After giving birth Siti Rafiah decides to avenge her husband's imprisonment. She leaves her son, Abdul Ghani, to be raised by the sheikh and passes for a man, taking the name Dura. When she reaches the sultanate of Barbaham she finds it in a state of chaos. The rightful sultan, Jamaluddin, is being usurped by his uncle Bahsan. As Dura, Siti Rafiah helps Jamaluddin secure his rule. With the help of Barbaham's army, Siti Rafiah attacks Hindustan. The sultan of Hindustan is arrested, while Abdul Muluk and Siti Rahmat are released. Siti Rafiah then reveals her true self, rejoining her husband.

Elsewhere, Abdul Ghani, now age seven, departs the sheikh's home to look for his parents. When he is accused of stealing from an inn, a passerby saves him; Abdul Ghani then lives with him. After an incident in which he wounds a slave, Abdul Ghani is brought before the Sultan of Ban, who realises that the boy is his grandson. The sheikh is made religious leader of Ban, and when the sultan dies Abdul Ghani replaces him.

==Authorship==
The author of Syair Abdul Muluk is uncertain.
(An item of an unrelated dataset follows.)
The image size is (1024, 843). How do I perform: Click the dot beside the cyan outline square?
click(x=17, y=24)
Raja Ali Haji, a Buginese-Malay writer based in Riau, is credited by Philippus Pieter Roorda van Eysinga; Raja Ali Haji had declared himself to be the author in a letter to Roorda van Eysinga, which included the manuscript which was later published. Another candidate is Raja Ali Haji's sister Saleha (also spelled Zaleha and Salihat), whom Hermann von de Wall credited with authorship in a now-lost manuscript catalogued by van den Berg.

==Themes and styles==
The plot device of a woman passing herself as a man to do war, as in Syair Abdul Muluk, was a common one in Malay and Javanese literature, including the Pandji stories from Java and hikayat and syair from Malaya. Other examples included the Hikayat Panji Semirang, Hikayat Jauhar Manikam, and Syair Siti Zubaidah Perang Cina. The latter work shares several plot similarities with Syair Abdul Muluk, although as Syair Siti Zubaidah Perang Cina is undated it is impossible to determine which came first.
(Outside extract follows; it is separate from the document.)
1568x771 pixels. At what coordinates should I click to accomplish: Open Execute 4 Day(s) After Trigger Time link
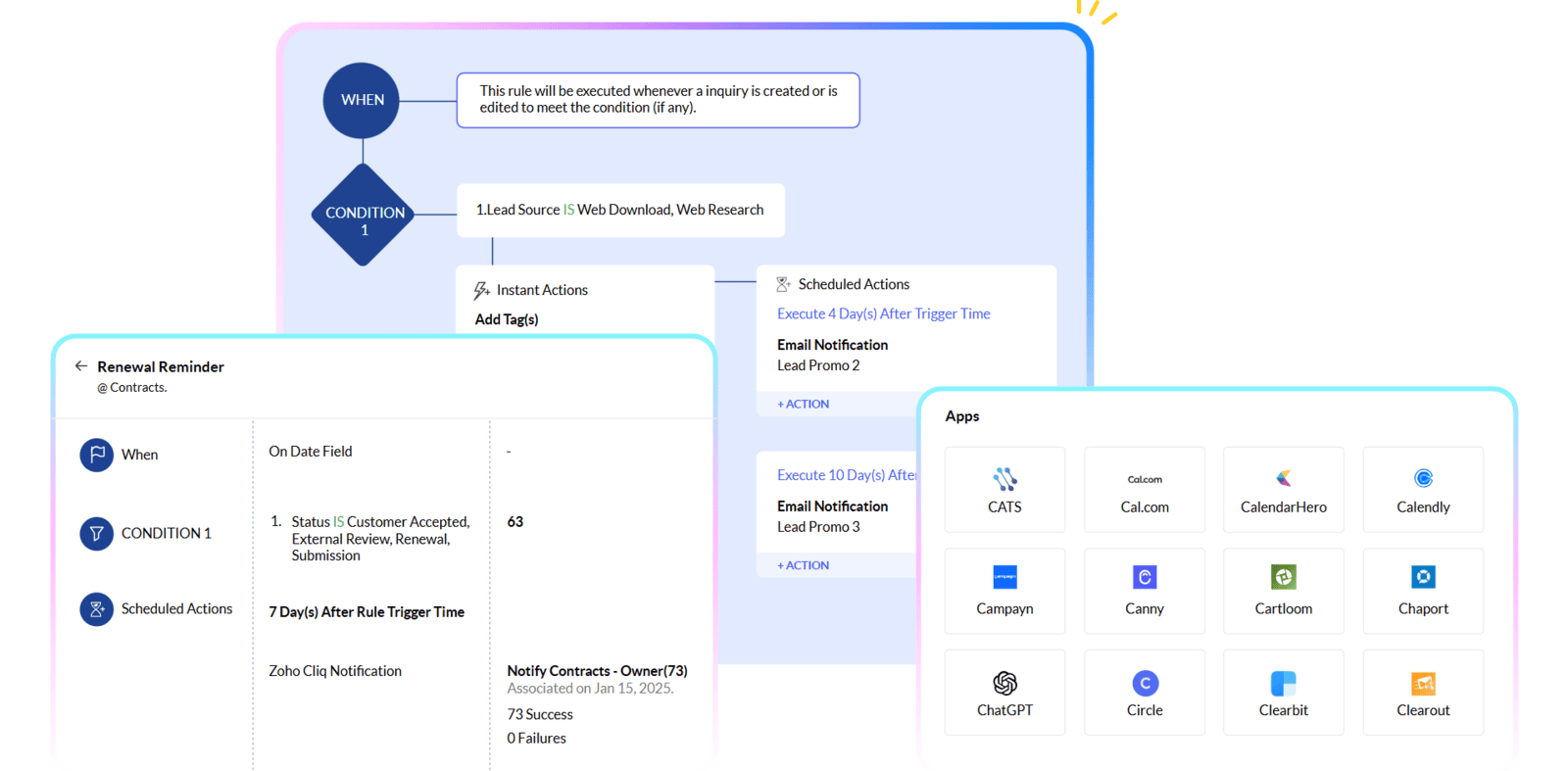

The literary scholar Monique Zaini-Lajoubert notes that Syair Abdul Muluk shows that women can play a powerful role. However, these women obtain their power not from their womanhood but by passing as a man. Ultimately, she suggests, the text emphasises that a good woman is a faithful wife. Barbara Watson Andaya likewise notes a feminist theme, although in some cases – such as polygamy – the contents do not diverge from society's expectations.
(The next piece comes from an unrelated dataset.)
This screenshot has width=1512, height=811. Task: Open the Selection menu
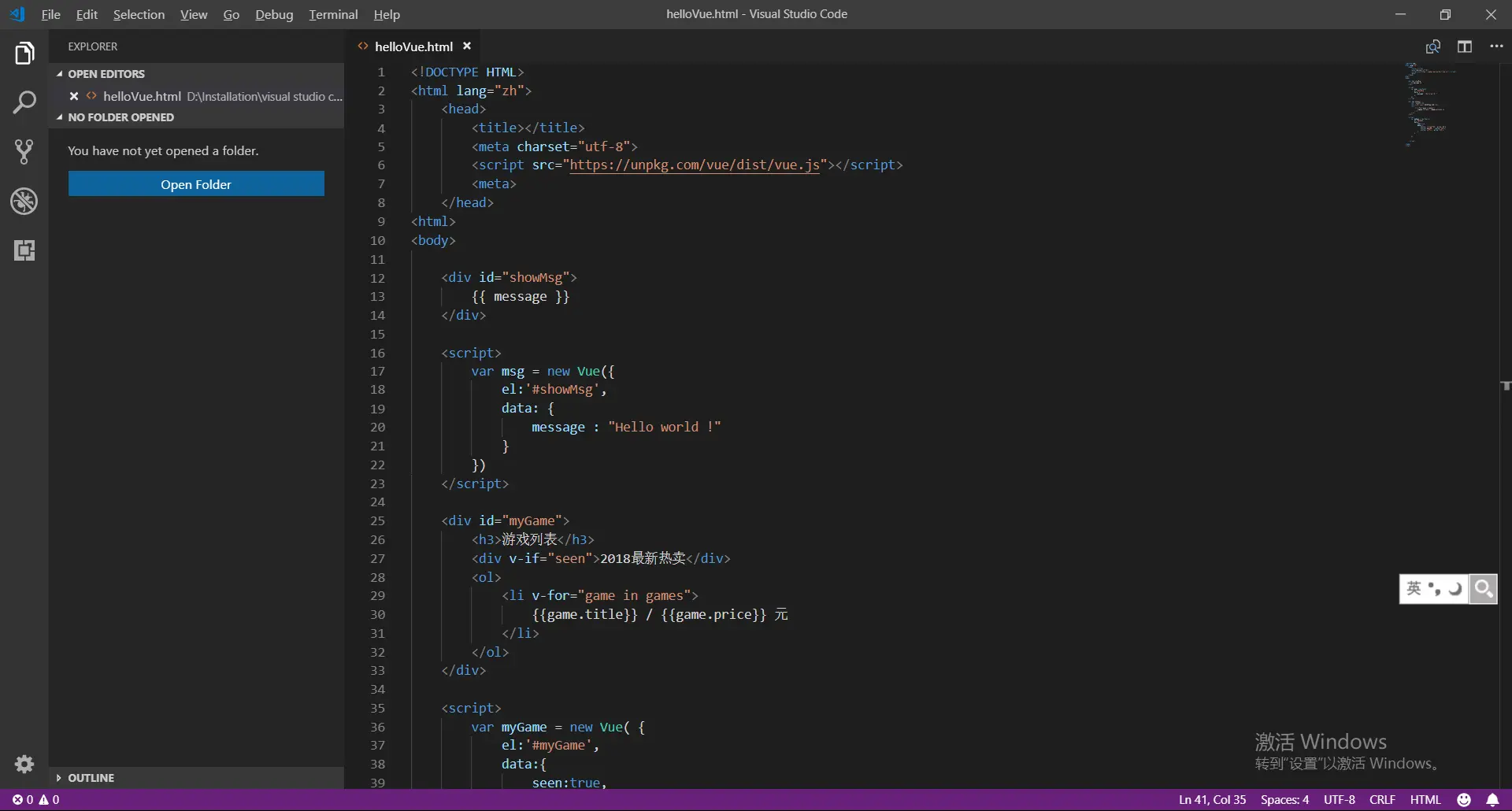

Theatre scholar Julian Millie notes that other states of power are inverted in the story. He writes "codes of propriety are made fun of and hierarchies are inverted" through interactions between nobles and their servants.

==Publication==
Syair Abdul Muluk was first published in 1847, when Roorda van Eysinga published a reproduction and translation in Tijdschrift voor Neerl. Indië; this publication credits the work to Raja Ali Haji. The syair was later transliterated by Arnold Snackey from a Jawi original. An 1892 edition by Hermann von de Wall credited the main text to Salihah; in this version Raja Ali Haji edited the text. Another early edition, from Singapore, was an 1860 lithograph by Akbar Saidina and Hajji Muhammad Yahya; several further lithographs were published in Singapore over the next dozen years. In 1934 a version was published by Balai Pustaka in Batavia (now Jakarta); this edition was based on the three extant versions described above. An edition edited by Sitti Syamsiar was published by the Malaysian Department of Education and Culture in 1988–89.

==Reception==
By the late 19th century Syair Abdul Muluk had been adapted to the stage by various groups; stage performances continued into the 20th century. Performers are generally required to memorise their lines by rote from previously prepared lithographs. The text may have been translated into Sundanese as Siti Rapiah.

Syair Abdul Muluk has been considered the source material for Lie Kim Hok's 1884 work Sair Tjerita Siti Akbari, published in Batavia. The similarities in plot were first put forth by Tio Ie Soei in a 1923 editorial, then followed by a polemic in various local Chinese media. As a result, Lie, styled the "father of Chinese Malay literature", was criticised as unoriginal. In an article comparing the two, Zaini-Lajoubert notes that, although the plots are quite similar, Lie infused more realism into his work.